15. Ignore their own judgement
Self-confident people don’t assume other people have all the answers or know best. They value their own good judgement and listen to their own intuition. They recognize they have the ability to come up with the answers for most situations on their own. They can seek input and guidance, but also can feel comfortable making a final decision when the time comes.
16. Neglect their own skills
So much of low self-confidence comes from not having the skills or training needed for great success. Those with confidence see clearly what they need to do to improve their chances of success, and they are willing to commit the time and energy into improving their skills, advancing their training, or getting more education in order to be more confident in their abilities.
17. Try to change their personality
You can be an introvert or an extravert and still be confident. You can be a left-brained or a right-brained thinker and still be confident. Confident people understand that self-assurance comes from feeling good about who you are and what you can achieve by being completely authentic. They don’t try to be someone they’re not. Self-acceptance is a vital element of self-confidence.
18. Look to their love relationship to fulfill them
People with low self-confidence often have poor relationships since they feel needy and insecure. Because they aren’t confident in themselves, they hope they’ll be fulfilled by getting constant reassurance and attention from their partner. But people who are self-assured understand they need to love and respect themselves in order to have a strong and healthy love relationship. They are willing to learn the skills of emotional intelligence and healthy communication and conflict resolution.
19. Over-complicate their lives
Often when we’re lacking confidence, we create an “adrenaline fueled” lifestyle in order to avoid facing our insecurities or act on our deepest desires. Confident people know what they want in each area of their lives and find a way to balance and prioritize. They are comfortable making hard decisions and saying no to some things in life in order to experience the best of what they want the most.

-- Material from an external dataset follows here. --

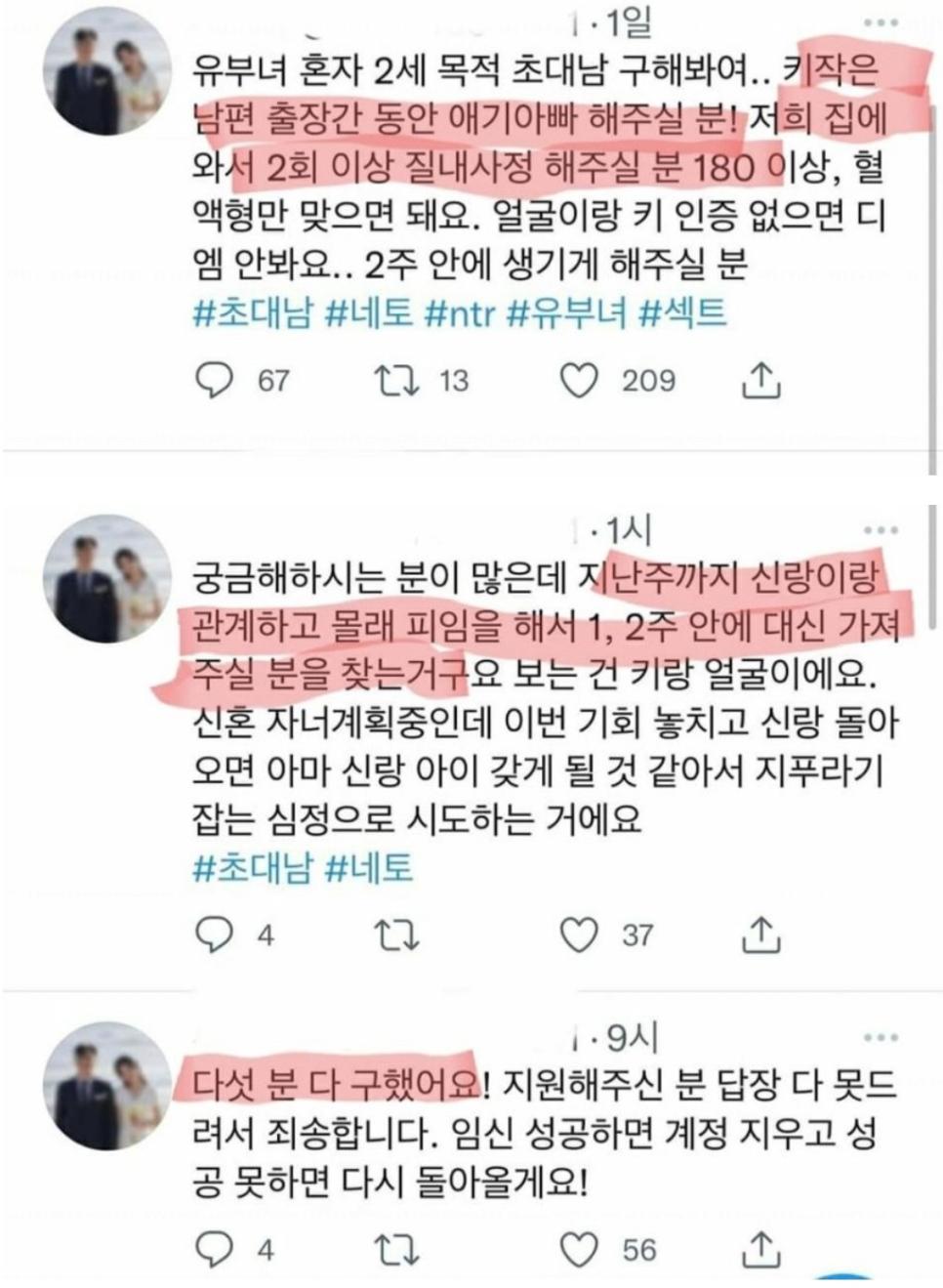943x1288 pixels.
Task: Open more options on first tweet
Action: coord(882,22)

20. Assume they are done improving their confidence
Living with confidence requires a lifetime commitment to practicing the skills of confidence. Those who understand this realize there will be times in life when their strength will be tested, when they will falter and fail. But they have an arsenal of skills to draw from in order to boost their own confidence when they are down. They recognize the tremendous value of these skills because they know how powerful self-confidence is and how profoundly it has upgraded their life.
Do you see yourself in any of the behaviors confident people never do? If so, remember self-confidence is a skill you can learn, just like any other skill. You don’t have to accept low self-confidence as your life sentence. You can feel empowered and proud of who you are and what you can achieve. Drop the robe of fear, self-doubt, and inaction, and do something that will upgrade every aspect of your life — rebuild your confidence.